Omaha’s First Food Hall Opens in a Former Race Track

In a year that has included a restaurant expansion to New Orleans as well as a Time Out Market offshoot of his original Brooklyn-based Mexican concept Alta Calidad (all while working on a cookbook that is set to be released in the spring), chef Akhtar Nawab opens Inner Rail, Omaha’s first food hall, on October 3.

The project, which includes ten vendors, six of whom are local to Omaha, includes a creperie, a pizzeria, and banh mi stand, all of which were curated by Nawab’s company, Hospitality HQ, after a rigorous scouting process. “It required moving to the city a little bit, so from Thursday to Saturday, I’d be in Omaha checking out a neighborhood, and I’d do that until I hit all of the neighborhoods,” he said.

Inner Rail, which occupies a former horse racing track, has three concepts from the chef himself, one of which is a topping-centric ice cream parlor conceived by his thirteen-year-old daughter, Ela. “I got her to ask her five best friends for their favorite toppings, and we ended up with an Excel spreadsheet of 75 line items. We’re doing homemade brownies, eggless cookie dough, goat’s milk caramel, mexican chocolate, tahini sauce, and a lot more,” Nawab said.

Ahktar Nawab


Omaha is Hospitality HQ’s first foray into the food hall space, but it won’t be the last: the team is considering locations in both Salt Lake City and Nawab’s home state of Kentucky. While the appeal for consumers––access to high-quality culinary concepts at approachable price points and in a casual setting––is more immediately obvious, Nawab believes that the draw for chefs to open up shop in food halls is also significant.

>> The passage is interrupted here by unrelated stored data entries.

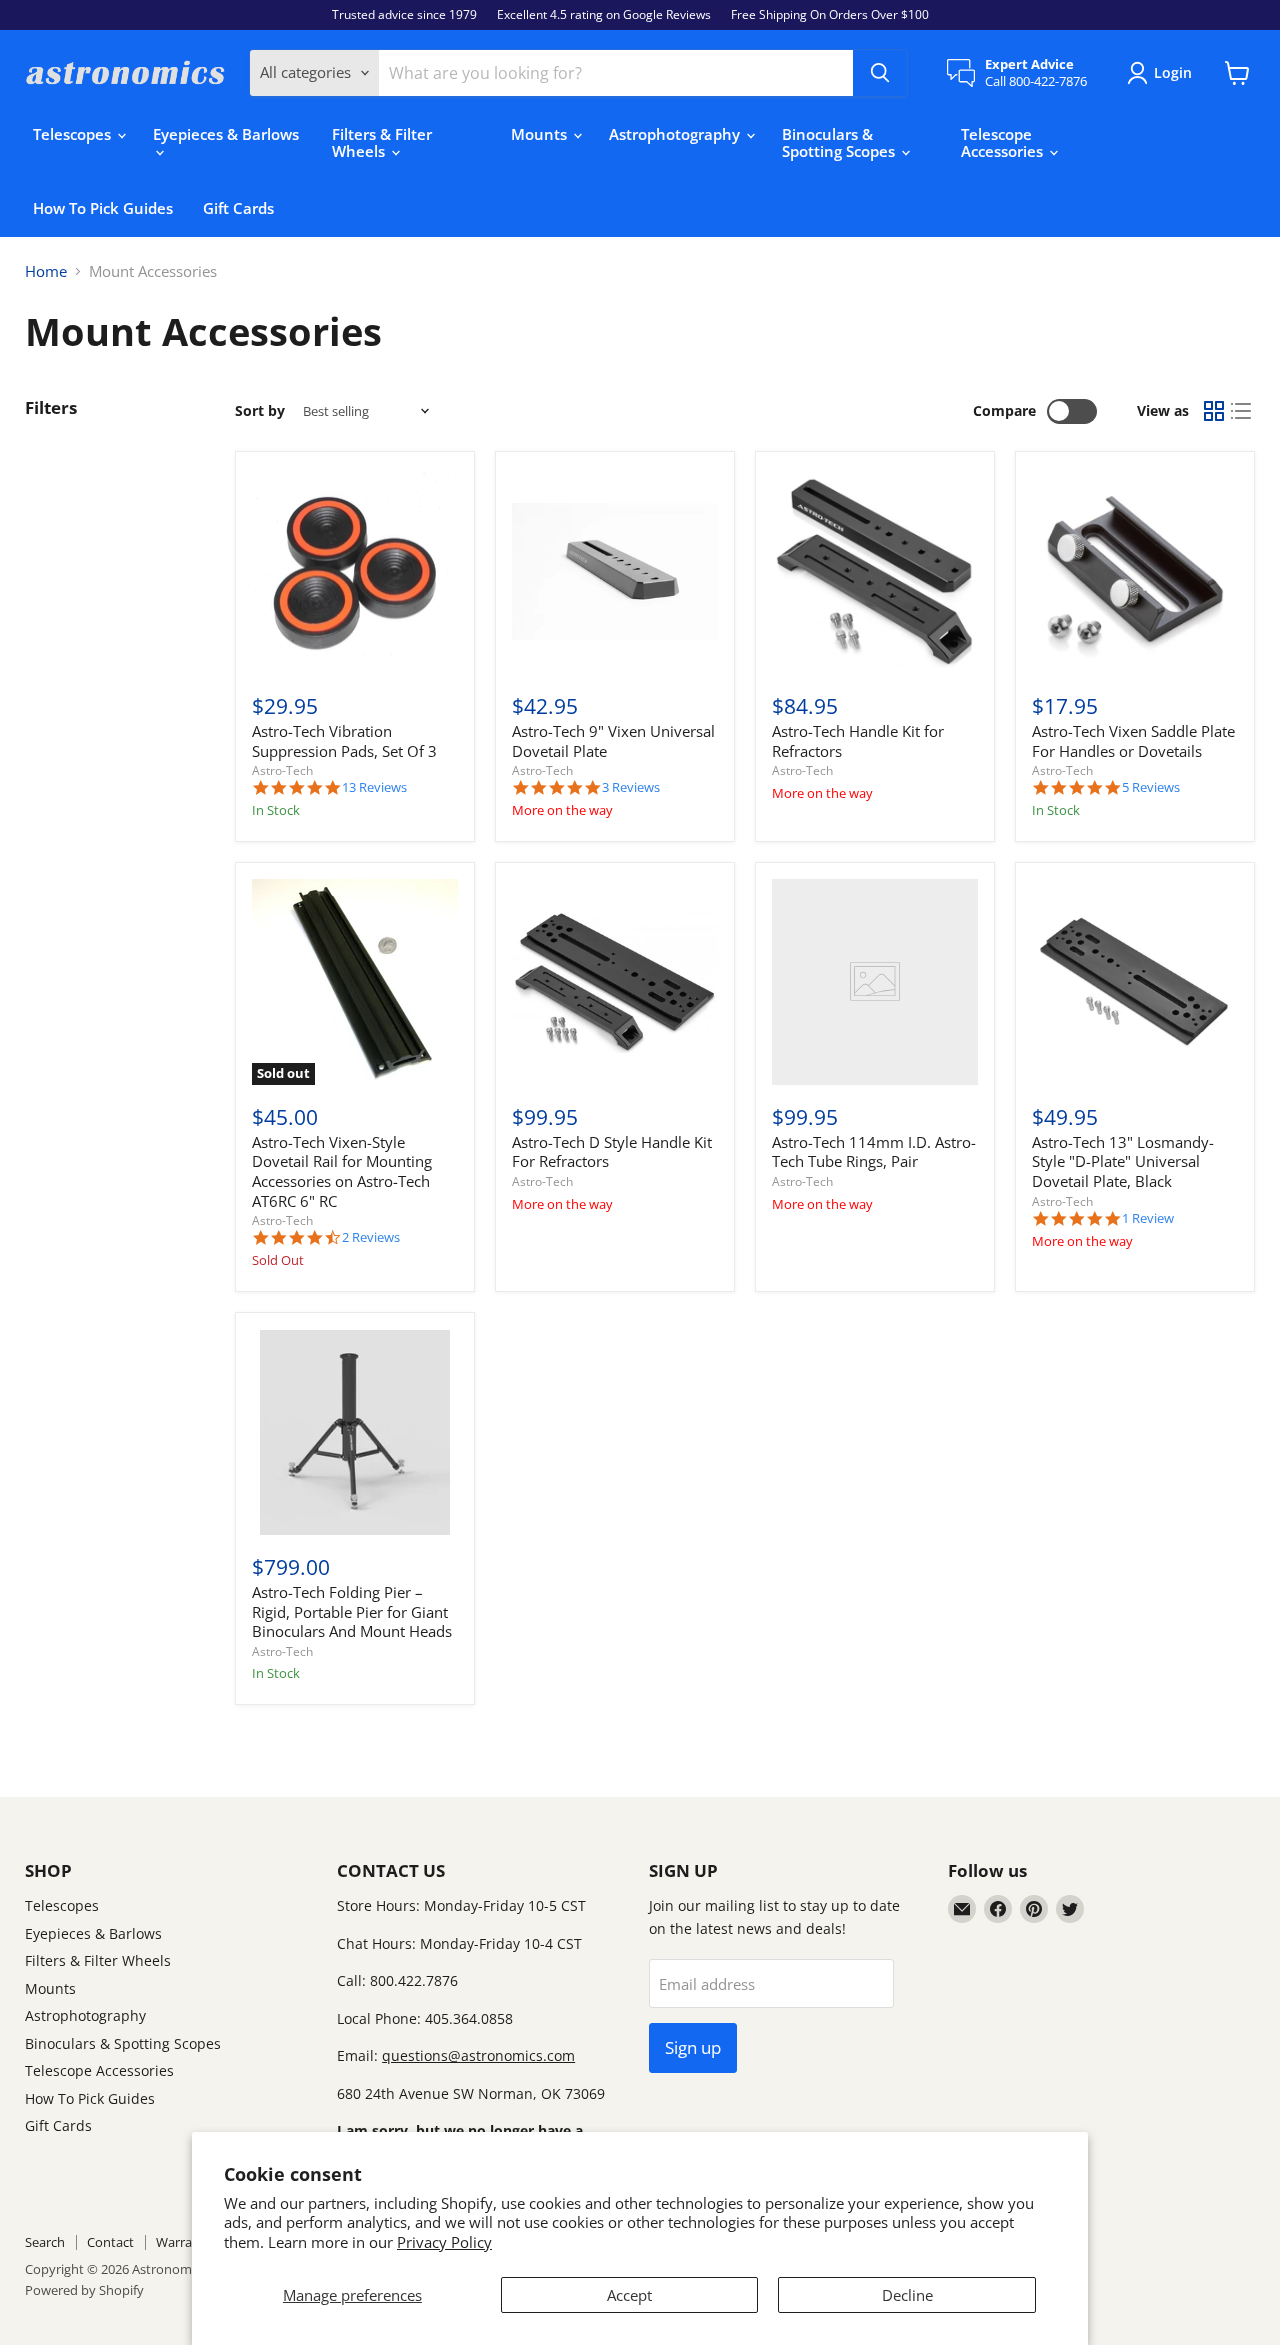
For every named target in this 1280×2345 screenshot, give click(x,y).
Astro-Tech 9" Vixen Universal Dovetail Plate (613, 741)
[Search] (880, 73)
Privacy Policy (444, 2242)
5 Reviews (1151, 787)
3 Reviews (631, 787)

“One million dollars buys you 48 seats in a shitty part of Manhattan,” he said. “Three million dollars is what you need. It’s a really big number, and it’s one I don’t think most chefs can raise [even though] a lot of them are really talented.” Projects like Inner Rail, he said, gives both new and experienced chefs the opportunity to open hyper-specialized concepts around fried chicken, sushi, or ramen.

“I know so many people who would be interested in taking these types of deals, where they’re not financially crucified on these restaurants,” Nawab said, excitedly. “I will say it’s been a little difficult these last two months trying to get everything buttoned up, but I feel pretty confident that this is going to be a great success.”